**To do**
Set down, exactly as written, every line from the top of the records below to the line containing "Given: Open Software Updating in the sidebar", both ends included, and no others.

[Opening Available data section]

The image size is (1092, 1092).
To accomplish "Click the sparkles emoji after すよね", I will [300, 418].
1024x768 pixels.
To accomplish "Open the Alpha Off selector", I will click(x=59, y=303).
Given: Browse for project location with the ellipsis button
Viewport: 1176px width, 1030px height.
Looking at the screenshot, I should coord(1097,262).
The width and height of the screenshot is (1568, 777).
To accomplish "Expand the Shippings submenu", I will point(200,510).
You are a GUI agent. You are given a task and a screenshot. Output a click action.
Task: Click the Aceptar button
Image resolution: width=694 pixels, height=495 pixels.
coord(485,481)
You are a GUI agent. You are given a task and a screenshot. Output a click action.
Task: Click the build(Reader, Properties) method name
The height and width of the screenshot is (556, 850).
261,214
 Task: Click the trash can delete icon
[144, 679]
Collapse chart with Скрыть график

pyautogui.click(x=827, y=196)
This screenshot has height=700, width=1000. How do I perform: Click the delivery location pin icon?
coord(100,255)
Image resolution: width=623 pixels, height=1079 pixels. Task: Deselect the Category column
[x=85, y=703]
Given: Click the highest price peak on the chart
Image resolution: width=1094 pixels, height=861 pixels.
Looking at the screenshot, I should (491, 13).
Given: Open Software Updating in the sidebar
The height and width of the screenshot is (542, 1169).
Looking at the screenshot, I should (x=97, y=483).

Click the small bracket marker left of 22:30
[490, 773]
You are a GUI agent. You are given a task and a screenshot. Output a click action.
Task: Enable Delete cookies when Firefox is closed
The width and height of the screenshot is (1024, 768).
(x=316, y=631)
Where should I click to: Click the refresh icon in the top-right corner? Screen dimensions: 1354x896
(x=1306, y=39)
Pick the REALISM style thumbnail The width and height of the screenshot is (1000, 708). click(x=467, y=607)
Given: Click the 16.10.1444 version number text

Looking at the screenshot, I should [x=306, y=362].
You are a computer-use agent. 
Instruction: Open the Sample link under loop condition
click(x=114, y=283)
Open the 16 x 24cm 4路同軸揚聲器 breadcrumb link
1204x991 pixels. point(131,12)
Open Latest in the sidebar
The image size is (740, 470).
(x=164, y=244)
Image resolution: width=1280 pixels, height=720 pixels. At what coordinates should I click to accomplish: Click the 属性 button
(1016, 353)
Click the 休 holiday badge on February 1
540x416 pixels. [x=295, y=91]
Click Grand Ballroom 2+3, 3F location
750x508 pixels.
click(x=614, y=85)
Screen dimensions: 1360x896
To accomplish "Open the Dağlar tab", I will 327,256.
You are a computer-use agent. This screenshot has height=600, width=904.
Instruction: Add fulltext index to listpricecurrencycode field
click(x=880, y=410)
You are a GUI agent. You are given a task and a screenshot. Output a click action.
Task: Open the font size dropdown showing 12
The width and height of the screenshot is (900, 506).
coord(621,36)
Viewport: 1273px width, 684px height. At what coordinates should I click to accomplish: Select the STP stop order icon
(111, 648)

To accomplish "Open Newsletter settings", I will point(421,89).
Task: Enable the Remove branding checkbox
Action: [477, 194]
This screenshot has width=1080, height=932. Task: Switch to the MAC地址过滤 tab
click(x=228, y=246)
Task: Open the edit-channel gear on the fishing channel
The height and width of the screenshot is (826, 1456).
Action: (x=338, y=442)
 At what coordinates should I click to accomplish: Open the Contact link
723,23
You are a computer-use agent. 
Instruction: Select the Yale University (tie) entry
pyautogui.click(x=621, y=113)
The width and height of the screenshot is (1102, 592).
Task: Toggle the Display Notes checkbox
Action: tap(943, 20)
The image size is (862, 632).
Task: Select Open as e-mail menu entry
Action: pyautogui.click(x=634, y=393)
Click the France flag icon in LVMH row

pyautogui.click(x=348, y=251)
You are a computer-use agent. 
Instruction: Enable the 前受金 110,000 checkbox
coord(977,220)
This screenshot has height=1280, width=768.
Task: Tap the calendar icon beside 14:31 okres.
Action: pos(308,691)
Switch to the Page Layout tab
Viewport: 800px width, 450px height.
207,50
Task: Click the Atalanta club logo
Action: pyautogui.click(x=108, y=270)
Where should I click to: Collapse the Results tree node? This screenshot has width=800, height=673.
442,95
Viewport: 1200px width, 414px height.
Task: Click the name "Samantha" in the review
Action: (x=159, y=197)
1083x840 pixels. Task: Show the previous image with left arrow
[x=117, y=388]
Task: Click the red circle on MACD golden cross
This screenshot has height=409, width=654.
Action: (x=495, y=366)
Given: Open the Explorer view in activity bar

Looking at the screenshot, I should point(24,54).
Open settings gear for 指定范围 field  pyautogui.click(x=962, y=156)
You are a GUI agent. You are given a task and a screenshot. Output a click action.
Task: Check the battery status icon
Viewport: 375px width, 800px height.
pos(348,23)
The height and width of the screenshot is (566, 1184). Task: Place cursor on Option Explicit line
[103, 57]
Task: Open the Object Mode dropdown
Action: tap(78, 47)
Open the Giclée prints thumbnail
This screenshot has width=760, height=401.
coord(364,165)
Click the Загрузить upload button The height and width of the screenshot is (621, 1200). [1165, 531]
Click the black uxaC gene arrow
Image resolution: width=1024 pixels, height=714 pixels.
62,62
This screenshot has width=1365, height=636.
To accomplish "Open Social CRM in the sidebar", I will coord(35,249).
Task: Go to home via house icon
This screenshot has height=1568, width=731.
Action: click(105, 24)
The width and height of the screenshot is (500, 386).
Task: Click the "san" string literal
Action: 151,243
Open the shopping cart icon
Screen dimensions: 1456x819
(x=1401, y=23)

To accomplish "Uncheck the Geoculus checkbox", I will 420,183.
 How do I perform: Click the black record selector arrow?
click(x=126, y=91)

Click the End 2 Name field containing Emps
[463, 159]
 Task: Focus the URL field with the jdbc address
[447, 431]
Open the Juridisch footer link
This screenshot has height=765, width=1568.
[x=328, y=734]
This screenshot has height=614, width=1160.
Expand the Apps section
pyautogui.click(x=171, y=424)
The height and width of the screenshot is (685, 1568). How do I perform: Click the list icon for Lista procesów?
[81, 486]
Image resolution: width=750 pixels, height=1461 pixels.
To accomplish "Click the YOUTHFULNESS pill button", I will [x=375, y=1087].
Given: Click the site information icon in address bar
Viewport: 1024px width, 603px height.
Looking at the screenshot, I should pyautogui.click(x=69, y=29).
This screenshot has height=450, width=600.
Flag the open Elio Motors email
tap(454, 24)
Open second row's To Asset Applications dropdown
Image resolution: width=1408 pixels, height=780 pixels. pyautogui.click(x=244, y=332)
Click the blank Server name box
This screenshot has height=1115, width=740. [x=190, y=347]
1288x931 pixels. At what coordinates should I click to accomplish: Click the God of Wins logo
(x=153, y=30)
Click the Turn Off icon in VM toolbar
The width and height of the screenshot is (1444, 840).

[Closing Available data section]

**Answer area**
The image size is (1092, 1092).
To accomplish "Click the sparkles emoji after すよね", I will [300, 418].
1024x768 pixels.
To accomplish "Open the Alpha Off selector", I will click(x=59, y=303).
Given: Browse for project location with the ellipsis button
Viewport: 1176px width, 1030px height.
Looking at the screenshot, I should coord(1097,262).
The width and height of the screenshot is (1568, 777).
To accomplish "Expand the Shippings submenu", I will point(200,510).
You are a GUI agent. You are given a task and a screenshot. Output a click action.
Task: Click the Aceptar button
Image resolution: width=694 pixels, height=495 pixels.
coord(485,481)
You are a GUI agent. You are given a task and a screenshot. Output a click action.
Task: Click the build(Reader, Properties) method name
The height and width of the screenshot is (556, 850).
261,214
 Task: Click the trash can delete icon
[144, 679]
Collapse chart with Скрыть график

pyautogui.click(x=827, y=196)
This screenshot has height=700, width=1000. How do I perform: Click the delivery location pin icon?
coord(100,255)
Image resolution: width=623 pixels, height=1079 pixels. Task: Deselect the Category column
[x=85, y=703]
Given: Click the highest price peak on the chart
Image resolution: width=1094 pixels, height=861 pixels.
Looking at the screenshot, I should (491, 13).
Given: Open Software Updating in the sidebar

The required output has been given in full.